Medical Services PS Harry Kimtai said the country was expected to transition out of most donor support by 2027.
He said Kenya now has seven years to start footing its HIV-related activities bill.
“By 2027, funders were to be packing and going away,” Kimtai said at the Maisha Maisha HIV-Aids conference in Mombasa.
“We requested them to stay until 2030. It's only seven years away. Are we ready as a nation?”
The biannual meeting is Kenya’s flagship conference on HIV, bringing together government officials, researchers, development partners, civil society and the private sector.
Last year, Pepfar gave Kenya about Sh40.7 billion, mostly for drugs and test products for one year, ending September this year.
Pepfar has approved another allocation of $346,250,000 for 2023-24 and $327,917,500 for 2024-25.
The country is also utilising a Sh50 billion grant from the Global Fund to fight HIV, malaria and tuberculosis.
The cost of maintaining one patient living with HIV with drugs and associated expenses is about Sh20,000, according to various estimates.
Kimtai said Kenya might be unable to foot the bill if new infections continue at the current rate.
“Kenya has 1.4 million people living with HIV,” he said.
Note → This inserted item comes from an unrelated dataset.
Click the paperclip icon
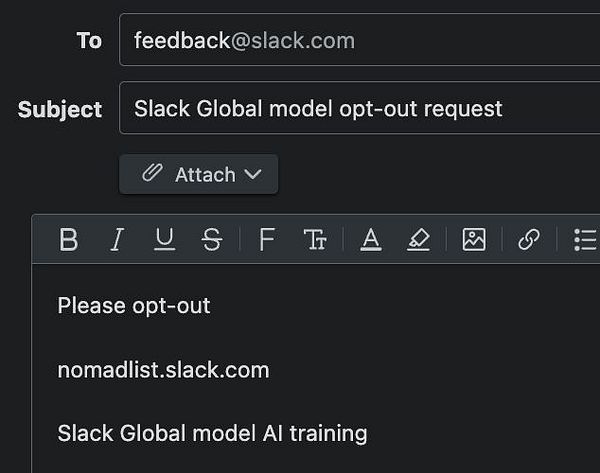This screenshot has height=473, width=600. pyautogui.click(x=151, y=173)
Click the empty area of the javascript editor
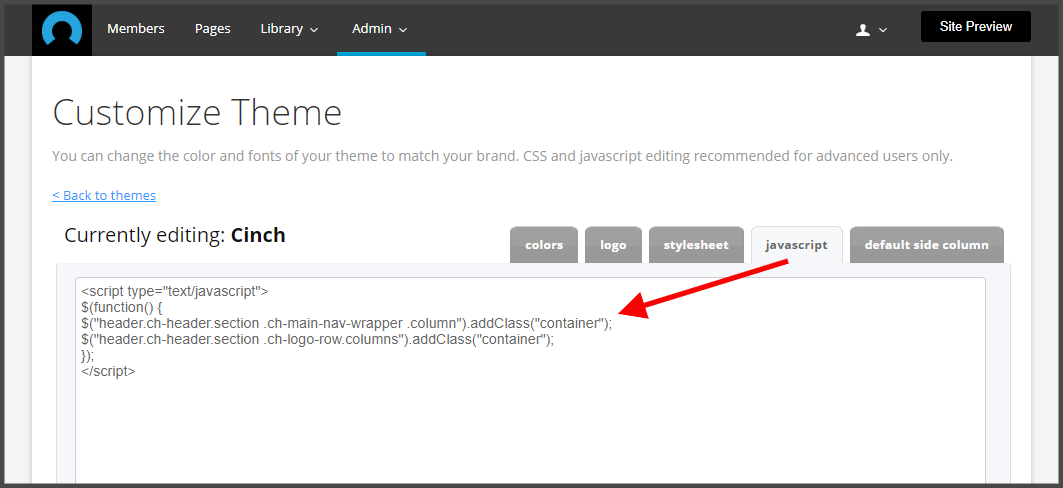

We will drain our economy if we don’t control infections. We need an HIV trust fund to take care of expenses in HIV.
Brian Rettmann, the Kenya Pepfar coordinator, also said the fund expects countries to do more.
“We are encouraging recipient countries to put together HIV financing roadmaps,” he said.
Dr Ruth Laibon-Masha, CEO of the disease control council, said Kenya has the seventh-highest HIV burden in Africa.
She said the number of new HIV infections in the country dropped from 34,540 to 22,154 in 2022.
Masha also said the country has achieved a 68 per cent reduction in Aids-related fatalitie, since 2013.
“Kenya has also seen a substantial decline in new HIV cases, further complemented by the expansion of access to ART medicine,” she said.
“Approximately 1.2 million individuals have been accessing treatment since 2013.”
Masha affirmed that the nation's experts have consistently contributed to HIV research at both national and international levels.
"As a country, some of the milestones we have had is because we have remained at the centre of scientific advancement," she said.
"There is no HIV research that has been done without experts from Kenya contributing, both at the national and international levels."